Her campaign is fueled by these small-dollar donors. Contributors who give less than $200 in a campaign cycle are not required to put their name on a disclosure form. Love collected nearly $700,000 in these unitemized donations from July through September. And she raised nearly $600,000 from donors who did kick in more than $200.
Almost all of that trackable money came from outside Utah. She raised $84,400 from those with Utah addresses. Two notable in-state contributions came from Jon and Karen Huntsman, the billionaire philanthropists who each gave $2,500.
In 2012, the Huntsmans supported Rep.
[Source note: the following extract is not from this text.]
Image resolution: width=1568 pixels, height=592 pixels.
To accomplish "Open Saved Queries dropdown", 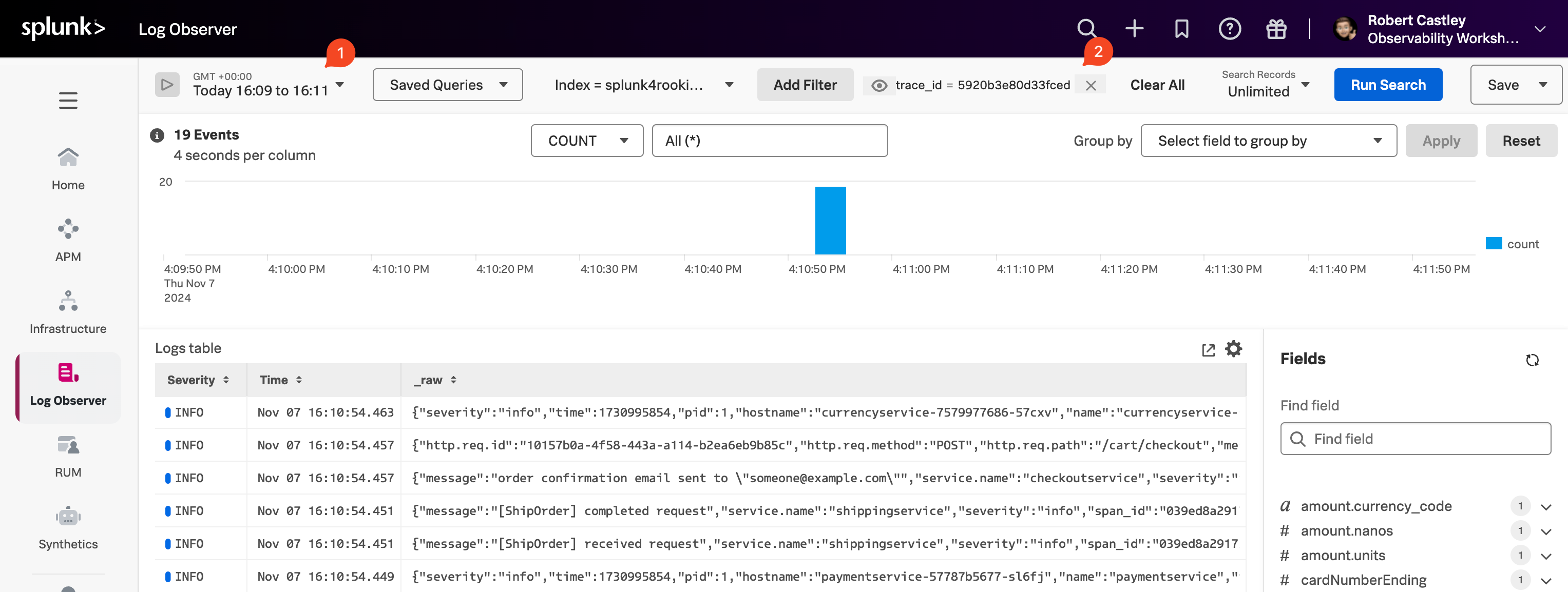I will point(447,85).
Jim Matheson, D-Utah, who edged Love in her first run for Congress.
Owens called Love "a national celebrity" and suggested her focus on out-of-state dollars showed where her attention lies.
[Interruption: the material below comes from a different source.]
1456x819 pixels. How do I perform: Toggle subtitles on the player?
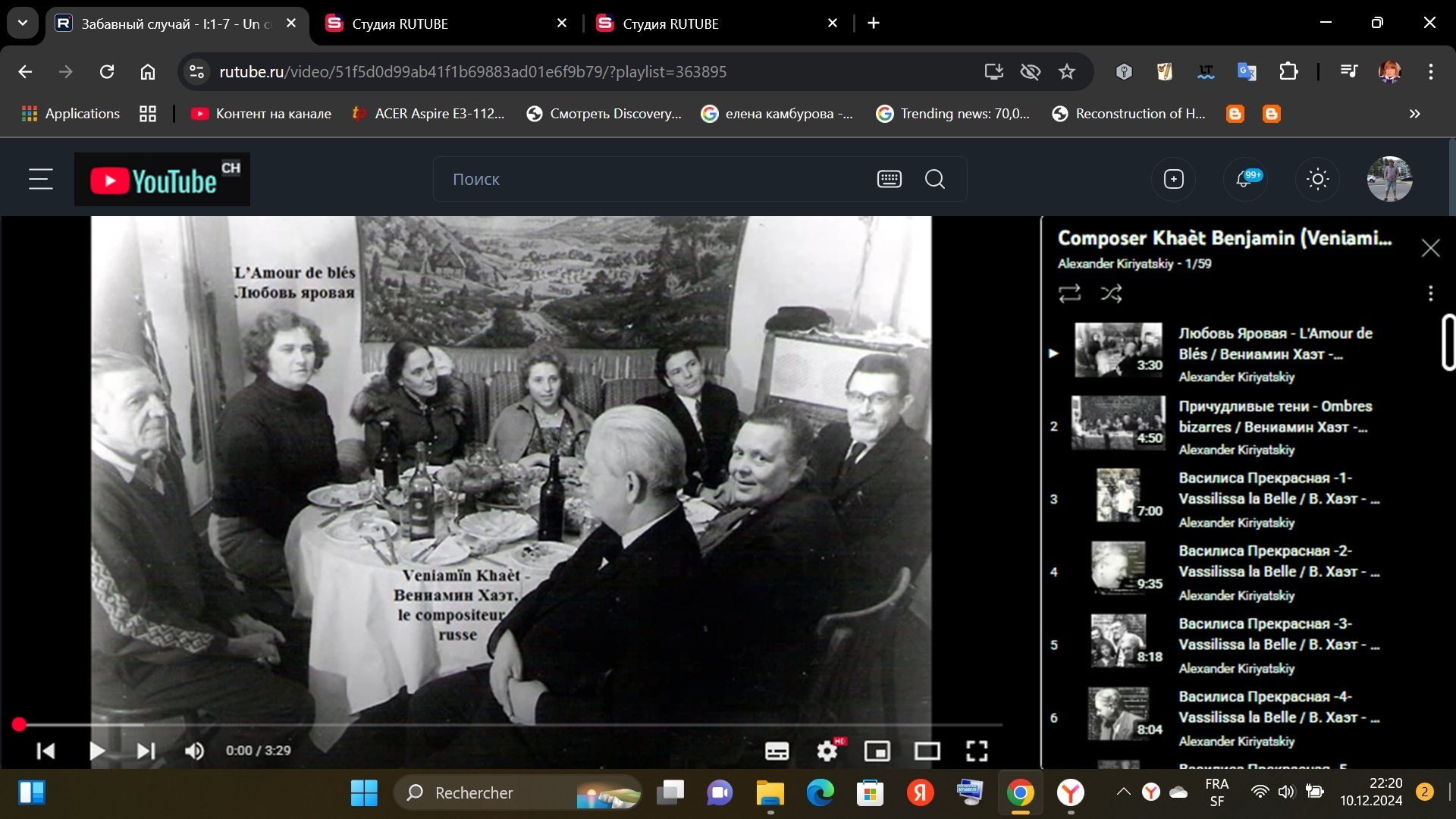click(x=777, y=751)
"It's clear her method of raising money is appealing to a national partisan ideologically bent person," he said, "and Utah voters ought to be asking if that is what they want."
Love's campaign manager, Dave Hansen, responded by saying that Love's average Utah donors give far less than Owens' average contributors, whom he described as "the rich and elite."
"These are people who are average people out there who believe in her and that's why they are giving some money," Hansen said, "but they are not writing out checks bigger than a family will spend at Costco in a month."
Love's latest quarterly fundraising is likely a record for a House candidate from Utah. It tops the $1 million she gathered during this same time period in the 2012 race. By contrast, the biggest sum Matheson, who decided against seeking an eighth House term, raised in any period was $471,000.
Owens, a corporate defense attorney, knew he'd be at a disadvantage when it came to political cash. He focused his efforts almost exclusively in Utah and took in money from Democratic officeholders, unions, lawyers, university professors and medical practitioners. His wife is a pediatrician.
He spent $210,500 on advertising in the past three months, which he has used to introduce himself to voters and criticize Love's positions on education. Love spent four times that amount on ads and has produced spots with Utah Gov. Gary Herbert defending her on education and former GOP presidential nominee Mitt Romney endorsing her.
A recent Utah Policy poll showed Love ahead by 9 percentage points in what is expected to be the state's tightest congressional race. It is also the only one without an incumbent.
The three other House races had nowhere near the level of activity seen in the 4th District, which includes West Jordan and stretches past Nephi.
In the 2nd District, which includes Salt Lake City, Democrat Luz Robles, a state senator, raised $16,300 and reported spending nothing on her race against freshman Rep. Chris Stewart, R-Utah.